##### Data in this exercise #####

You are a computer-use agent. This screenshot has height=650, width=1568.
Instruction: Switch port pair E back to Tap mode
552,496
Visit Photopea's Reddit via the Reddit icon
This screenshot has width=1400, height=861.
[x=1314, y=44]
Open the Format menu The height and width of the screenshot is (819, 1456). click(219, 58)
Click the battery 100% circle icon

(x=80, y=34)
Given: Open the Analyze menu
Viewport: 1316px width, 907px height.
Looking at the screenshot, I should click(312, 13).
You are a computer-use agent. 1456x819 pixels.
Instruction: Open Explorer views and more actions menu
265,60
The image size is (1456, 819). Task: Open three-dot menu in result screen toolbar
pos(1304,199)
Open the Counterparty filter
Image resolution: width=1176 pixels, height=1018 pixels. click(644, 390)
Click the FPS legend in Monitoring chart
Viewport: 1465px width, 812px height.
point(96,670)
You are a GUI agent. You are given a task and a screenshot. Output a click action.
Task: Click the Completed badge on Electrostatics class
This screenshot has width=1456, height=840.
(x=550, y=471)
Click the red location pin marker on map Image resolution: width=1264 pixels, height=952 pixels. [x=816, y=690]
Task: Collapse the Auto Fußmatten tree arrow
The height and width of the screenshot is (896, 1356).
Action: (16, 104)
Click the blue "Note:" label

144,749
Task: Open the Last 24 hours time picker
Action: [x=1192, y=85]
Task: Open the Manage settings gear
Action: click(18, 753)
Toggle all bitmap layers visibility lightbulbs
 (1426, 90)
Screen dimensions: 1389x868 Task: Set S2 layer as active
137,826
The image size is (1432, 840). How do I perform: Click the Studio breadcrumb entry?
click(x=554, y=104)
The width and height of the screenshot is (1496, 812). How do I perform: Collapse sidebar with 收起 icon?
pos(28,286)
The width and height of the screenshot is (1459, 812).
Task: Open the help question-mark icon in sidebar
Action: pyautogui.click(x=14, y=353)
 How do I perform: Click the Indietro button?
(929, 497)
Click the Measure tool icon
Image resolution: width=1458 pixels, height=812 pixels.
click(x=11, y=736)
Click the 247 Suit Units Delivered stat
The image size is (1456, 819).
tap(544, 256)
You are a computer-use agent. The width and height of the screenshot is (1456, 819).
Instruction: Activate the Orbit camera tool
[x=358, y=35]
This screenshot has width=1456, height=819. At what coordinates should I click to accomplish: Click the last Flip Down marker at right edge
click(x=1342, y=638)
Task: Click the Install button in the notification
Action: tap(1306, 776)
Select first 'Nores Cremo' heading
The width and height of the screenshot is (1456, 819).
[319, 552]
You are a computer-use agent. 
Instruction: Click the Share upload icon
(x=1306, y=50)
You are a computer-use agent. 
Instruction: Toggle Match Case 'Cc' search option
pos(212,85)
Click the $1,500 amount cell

#####

In the data above, which lines have "computer"? Report each of them.

Result:
You are a computer-use agent. This screenshot has height=650, width=1568.
You are a computer-use agent. 1456x819 pixels.
You are a computer-use agent. The width and height of the screenshot is (1456, 819).
You are a computer-use agent. 
You are a computer-use agent. 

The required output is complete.